Showing that a stopping time is finite for a biased random walk.

Question

If we consider $X_i$ iid with $\mathbb{P}(X_i=1) = p$ and $\mathbb{P}(X_i=-1)=1-p$. Where $p \in (1/2,1)$. The random walk is then given by,

$$S_n=\sum_{i=1}^n X_i. $$

We also define the stopping time $\tau = \inf\{k:S_k \in \{-\alpha,\beta\} \}$ with $\alpha,\beta>0$ in the natural numbers. How to prove that $P(\tau<\infty)=1$? Intuitively it's clear that for sure at some point $S_n$ will hit $\beta$ (because the random walk has a tendincy to move upwards.). I was thinking about showing that $P(S_n=\infty \text{ i.o.})=1$. But I'm not really sure how to make a rigorous argument. Could someone help me with this?

Answer 1

By the law of large numbers, $\frac1nS_n\to2p-1>0$ a.s.
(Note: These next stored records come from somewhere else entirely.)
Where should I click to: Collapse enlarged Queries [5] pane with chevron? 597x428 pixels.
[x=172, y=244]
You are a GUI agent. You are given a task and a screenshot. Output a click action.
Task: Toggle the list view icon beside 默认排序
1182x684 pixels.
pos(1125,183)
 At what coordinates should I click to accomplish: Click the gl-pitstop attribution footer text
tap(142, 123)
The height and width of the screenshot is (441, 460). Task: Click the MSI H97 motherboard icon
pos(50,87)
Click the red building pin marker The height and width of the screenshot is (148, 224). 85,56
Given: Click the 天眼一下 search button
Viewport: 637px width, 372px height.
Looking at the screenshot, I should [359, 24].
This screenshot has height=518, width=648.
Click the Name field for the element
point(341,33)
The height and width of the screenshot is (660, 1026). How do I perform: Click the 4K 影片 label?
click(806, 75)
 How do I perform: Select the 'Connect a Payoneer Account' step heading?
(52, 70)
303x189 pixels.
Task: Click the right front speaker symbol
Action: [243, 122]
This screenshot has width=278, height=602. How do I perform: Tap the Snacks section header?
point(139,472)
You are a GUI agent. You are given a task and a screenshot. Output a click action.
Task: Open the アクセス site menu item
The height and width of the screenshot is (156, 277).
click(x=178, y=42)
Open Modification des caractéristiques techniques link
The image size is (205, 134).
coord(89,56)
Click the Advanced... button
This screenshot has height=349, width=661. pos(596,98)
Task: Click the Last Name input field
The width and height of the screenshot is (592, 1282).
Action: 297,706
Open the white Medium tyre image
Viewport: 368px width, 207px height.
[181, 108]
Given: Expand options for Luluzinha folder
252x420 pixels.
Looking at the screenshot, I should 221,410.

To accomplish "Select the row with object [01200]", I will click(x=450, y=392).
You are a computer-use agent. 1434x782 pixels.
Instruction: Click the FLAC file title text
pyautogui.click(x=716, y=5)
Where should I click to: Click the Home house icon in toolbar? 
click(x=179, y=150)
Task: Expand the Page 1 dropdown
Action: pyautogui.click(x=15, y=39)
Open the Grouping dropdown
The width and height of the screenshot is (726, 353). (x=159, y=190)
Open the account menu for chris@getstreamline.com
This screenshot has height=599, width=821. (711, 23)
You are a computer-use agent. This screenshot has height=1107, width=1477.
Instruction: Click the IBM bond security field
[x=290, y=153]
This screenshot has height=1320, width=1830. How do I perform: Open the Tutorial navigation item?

In particular, $S_n\to\infty$ a.s., and because the steps are $\pm1$ it will a.s. reach any ordinate $\beta\in\mathbb N$ (when starting from $0$).

Answer 2

Consider $\tau_\beta:=\inf\{n>0:S_n = \beta\}$. We construct the martingale $S_n-n(2p-1)$ which is s.t. $$E[S_n-n(2p-1)|\mathcal{F}_k]=S_k-k(2p-1)$$ Now by optional stopping $$E[S_{\tau_\beta \wedge n}-(\tau_\beta \wedge n)(2p-1)]=0$$ and by monotone convergence $$E[\tau_\beta]=\frac{1}{2p-1}\lim_{n \to \infty}E[S_{\tau_\beta \wedge n}]\leq \frac{\beta}{2p-1}$$ So $$P(\tau_\beta \geq k)\leq \frac{1}{k}E[\tau_\beta]\leq \frac{\beta}{k(2p-1)}\to 0\implies P(\tau_\beta = \infty )=0$$ and so $P(\tau=\infty)=0$.